__TASK TO COMPLETE__: Omit the pictures, then reproduce every remaining record exactly.

__RECORDS SUPPLIED__:
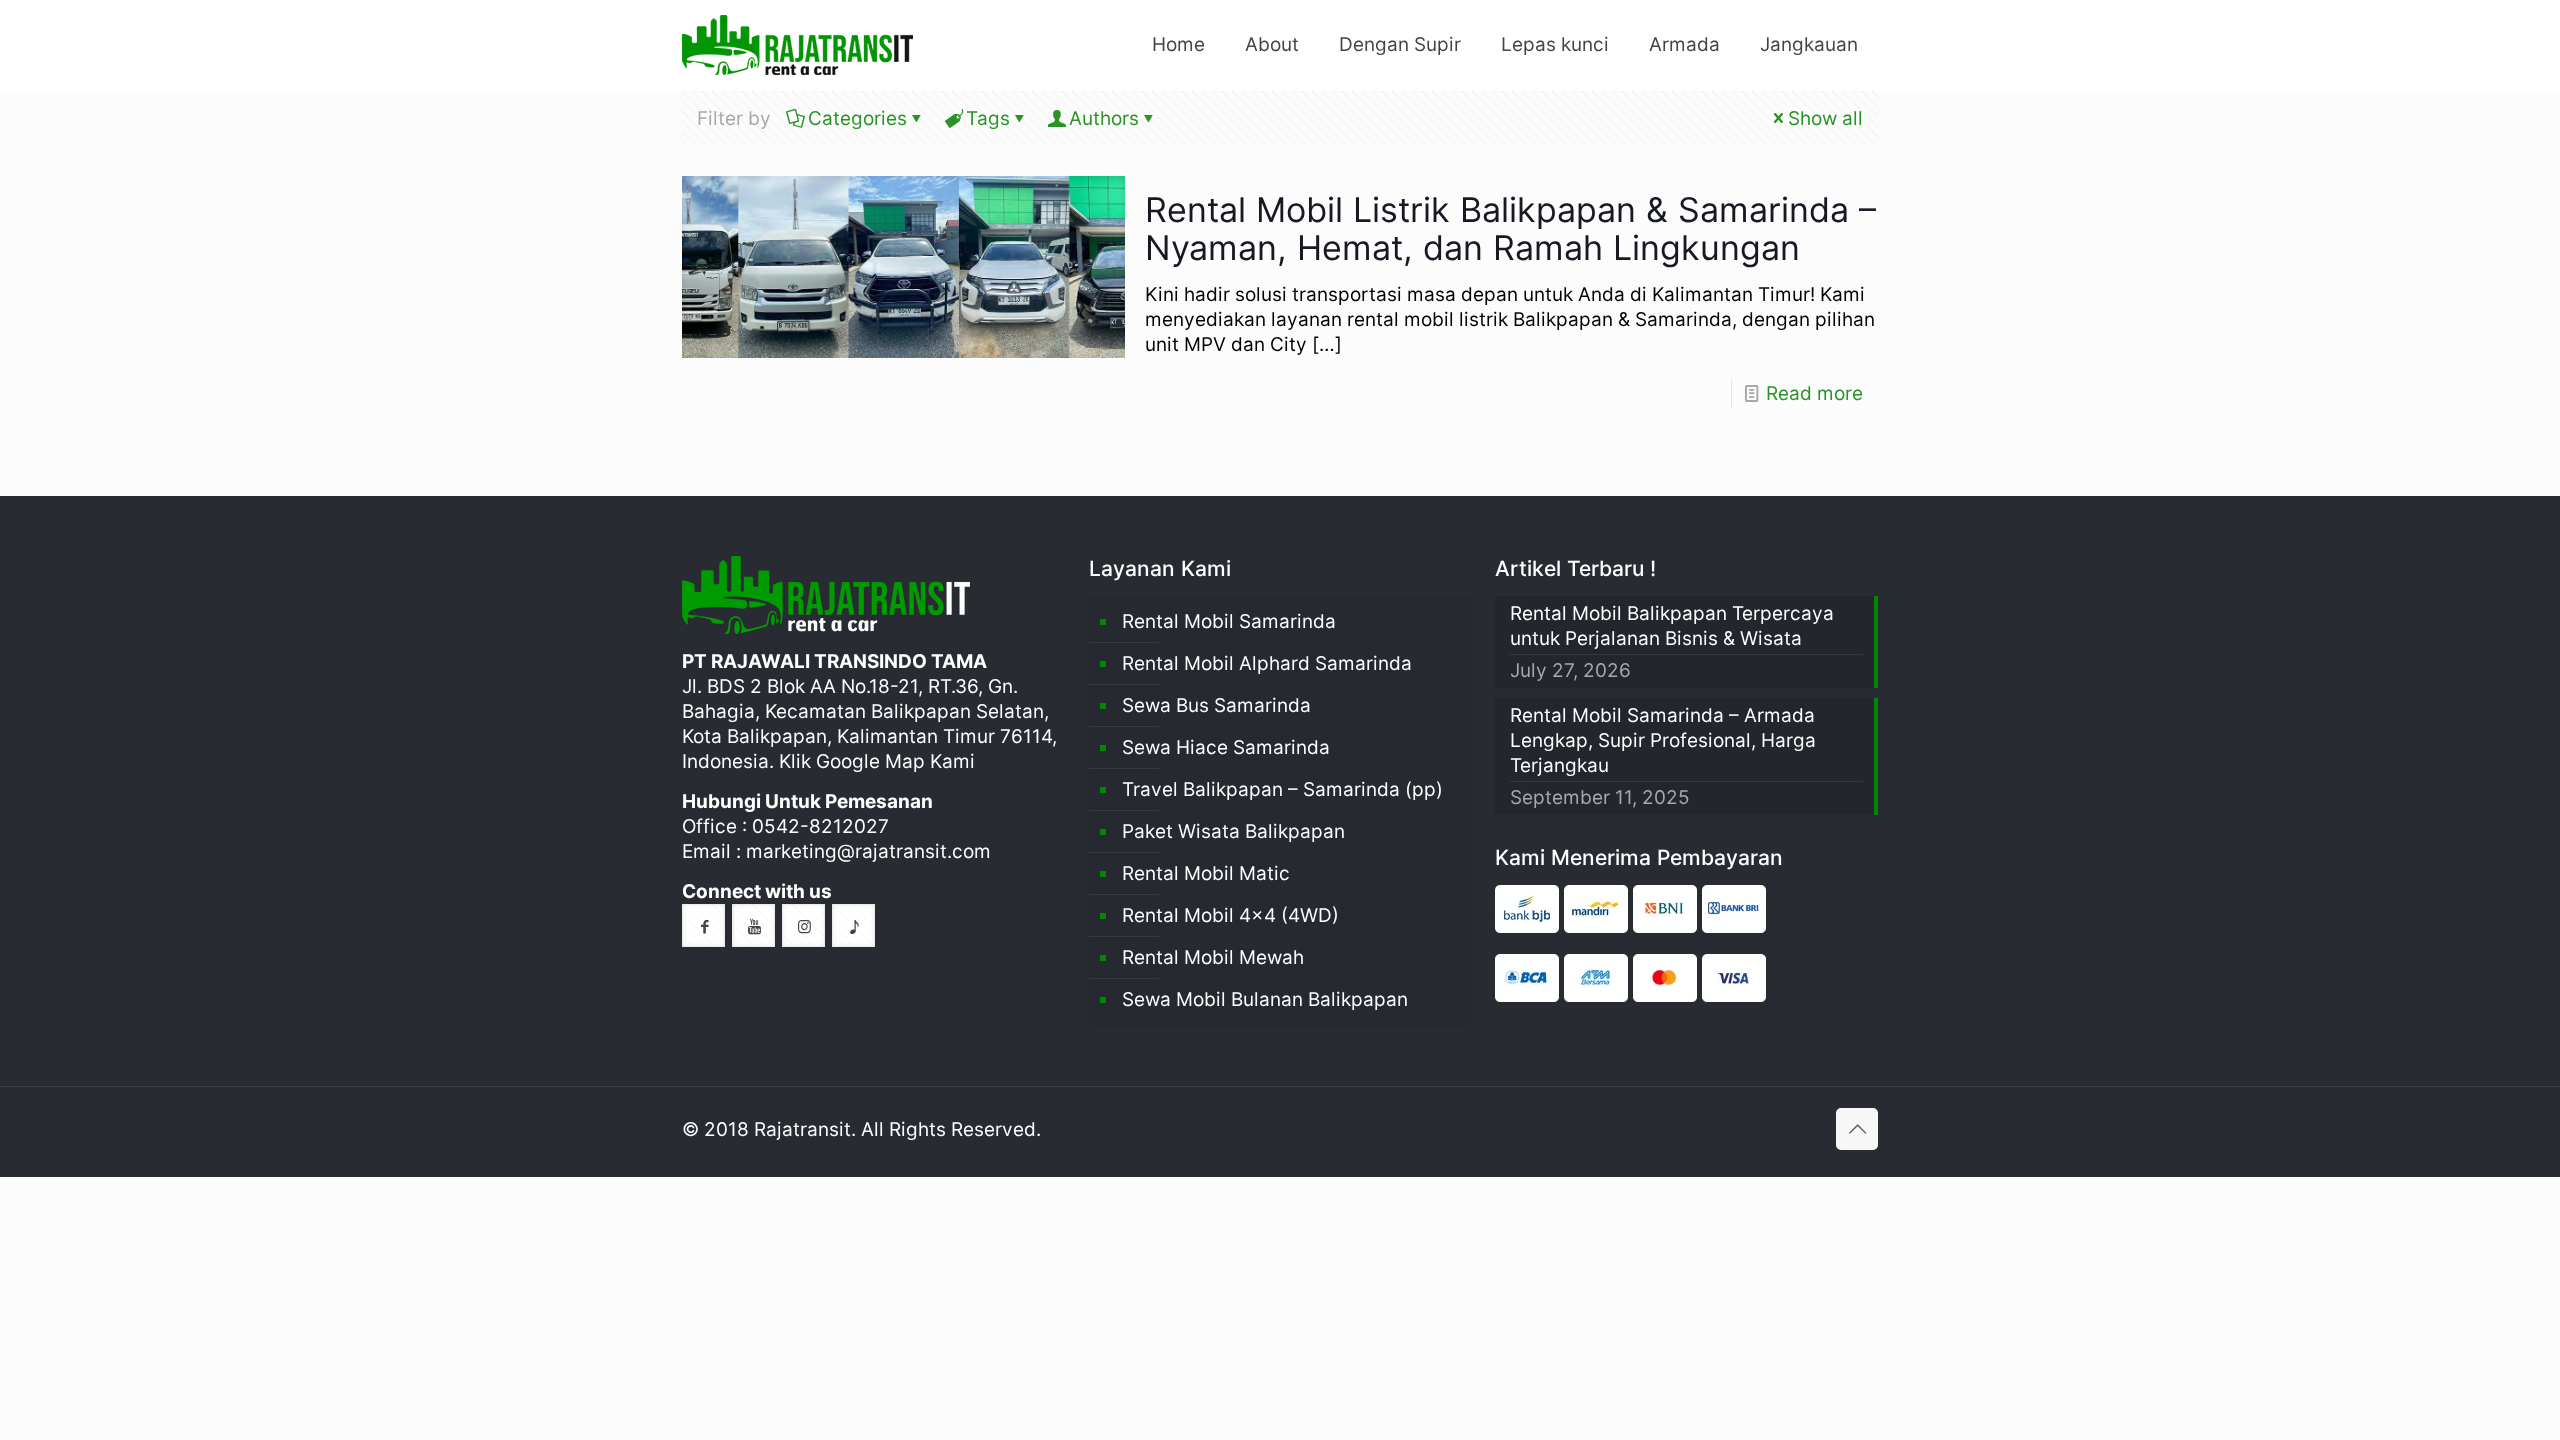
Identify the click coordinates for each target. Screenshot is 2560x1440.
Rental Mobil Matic (1206, 873)
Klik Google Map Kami (877, 761)
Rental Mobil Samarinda (1229, 621)
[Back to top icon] (1857, 1129)
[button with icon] (703, 925)
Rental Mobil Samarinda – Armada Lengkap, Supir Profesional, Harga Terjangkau (1663, 740)
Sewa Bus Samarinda (1216, 705)
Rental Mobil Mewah (1213, 957)
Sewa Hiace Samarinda (1226, 747)
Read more (1814, 393)
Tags (988, 118)
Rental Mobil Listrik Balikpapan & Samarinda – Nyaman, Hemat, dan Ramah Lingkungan (1510, 228)
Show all (1825, 118)
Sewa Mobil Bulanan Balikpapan (1265, 999)
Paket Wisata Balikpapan (1233, 831)
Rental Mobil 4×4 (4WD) (1230, 915)
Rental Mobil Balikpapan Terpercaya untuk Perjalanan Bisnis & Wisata (1672, 626)
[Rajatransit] (797, 45)
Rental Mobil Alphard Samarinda (1267, 663)
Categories (857, 118)
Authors (1104, 118)
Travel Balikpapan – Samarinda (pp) (1282, 789)
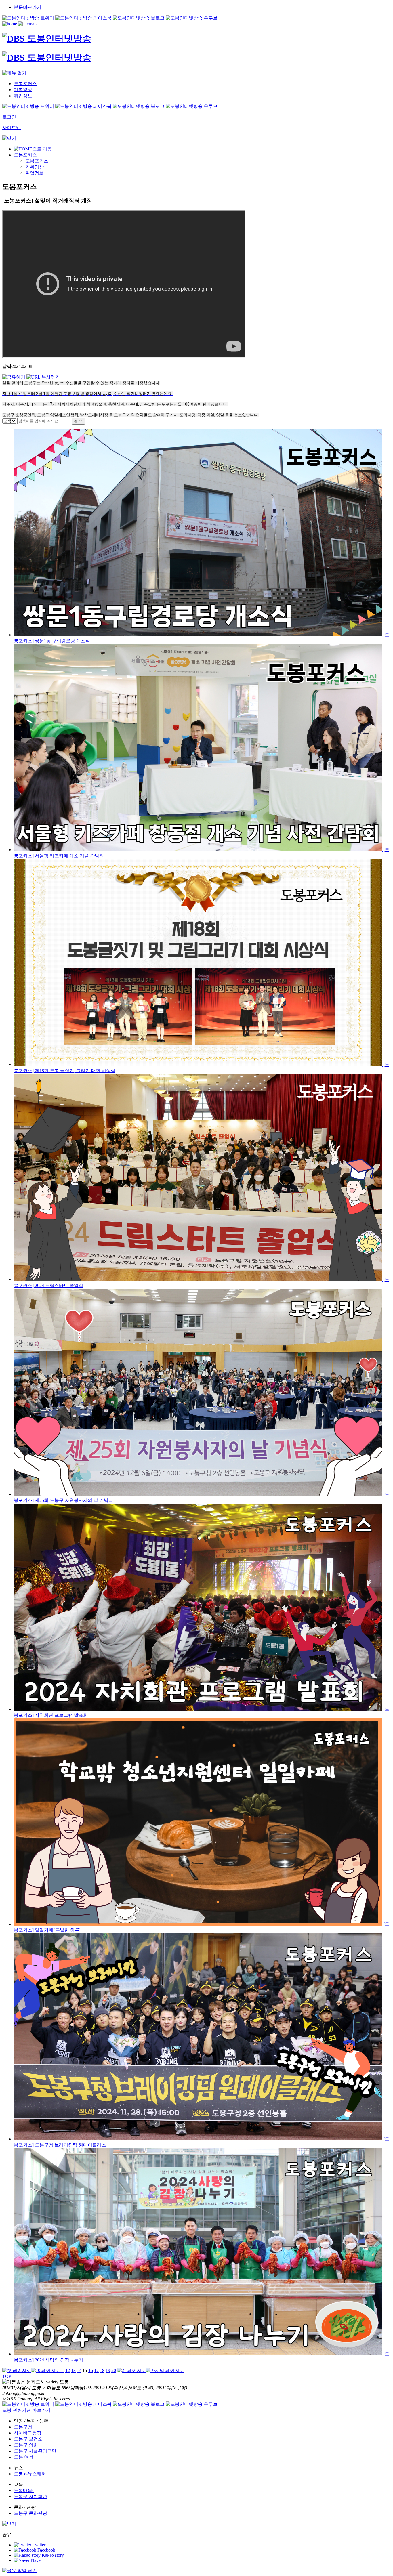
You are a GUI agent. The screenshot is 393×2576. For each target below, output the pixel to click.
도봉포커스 (25, 154)
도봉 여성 (23, 2457)
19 (108, 2370)
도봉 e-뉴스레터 (30, 2473)
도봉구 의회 (26, 2445)
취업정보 (34, 173)
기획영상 (34, 167)
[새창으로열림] (28, 18)
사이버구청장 (27, 2432)
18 (102, 2370)
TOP (6, 2376)
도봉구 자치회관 (30, 2496)
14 (79, 2370)
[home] (9, 23)
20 (113, 2370)
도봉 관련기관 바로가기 (26, 2410)
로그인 (9, 116)
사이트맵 (11, 127)
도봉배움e (24, 2490)
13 (73, 2370)
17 (96, 2370)
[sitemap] (27, 23)
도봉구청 (23, 2426)
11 (62, 2370)
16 (90, 2370)
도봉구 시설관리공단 (35, 2451)
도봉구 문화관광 (30, 2513)
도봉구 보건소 (28, 2438)
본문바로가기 (27, 7)
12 (67, 2370)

__YOUR SOLUTION__:
Identify the click coordinates for each target. Screenshot is 2560x1440.
Rental Mobil Matic (1206, 873)
Klik Google Map Kami (877, 761)
Rental Mobil Samarinda (1229, 621)
[Back to top icon] (1857, 1129)
[button with icon] (703, 925)
Rental Mobil Samarinda – Armada Lengkap, Supir Profesional, Harga Terjangkau (1663, 740)
Sewa Bus Samarinda (1216, 705)
Rental Mobil Mewah (1213, 957)
Sewa Hiace Samarinda (1226, 747)
Read more (1814, 393)
Tags (988, 118)
Rental Mobil Listrik Balikpapan & Samarinda – Nyaman, Hemat, dan Ramah Lingkungan (1510, 228)
Show all (1825, 118)
Sewa Mobil Bulanan Balikpapan (1265, 999)
Paket Wisata Balikpapan (1233, 831)
Rental Mobil 4×4 (4WD) (1230, 915)
Rental Mobil Balikpapan Terpercaya untuk Perjalanan Bisnis & Wisata (1672, 626)
[Rajatransit] (797, 45)
Rental Mobil Alphard Samarinda (1267, 663)
Categories (857, 118)
Authors (1104, 118)
Travel Balikpapan – Samarinda (pp) (1282, 789)
You are a GUI agent. The screenshot is 393×2576. For each target below, output the pixel to click.
도봉포커스 (25, 154)
도봉 여성 (23, 2457)
19 (108, 2370)
도봉 e-뉴스레터 (30, 2473)
도봉구 의회 (26, 2445)
취업정보 (34, 173)
기획영상 (34, 167)
[새창으로열림] (28, 18)
사이버구청장 (27, 2432)
18 (102, 2370)
TOP (6, 2376)
도봉구 자치회관 (30, 2496)
14 (79, 2370)
[home] (9, 23)
20 (113, 2370)
도봉 관련기관 바로가기 (26, 2410)
로그인 (9, 116)
사이트맵 (11, 127)
도봉배움e (24, 2490)
13 (73, 2370)
17 (96, 2370)
[sitemap] (27, 23)
도봉구청 (23, 2426)
11 (62, 2370)
16 (90, 2370)
도봉구 시설관리공단 (35, 2451)
도봉구 문화관광 (30, 2513)
도봉구 보건소 (28, 2438)
본문바로가기 (27, 7)
12 (67, 2370)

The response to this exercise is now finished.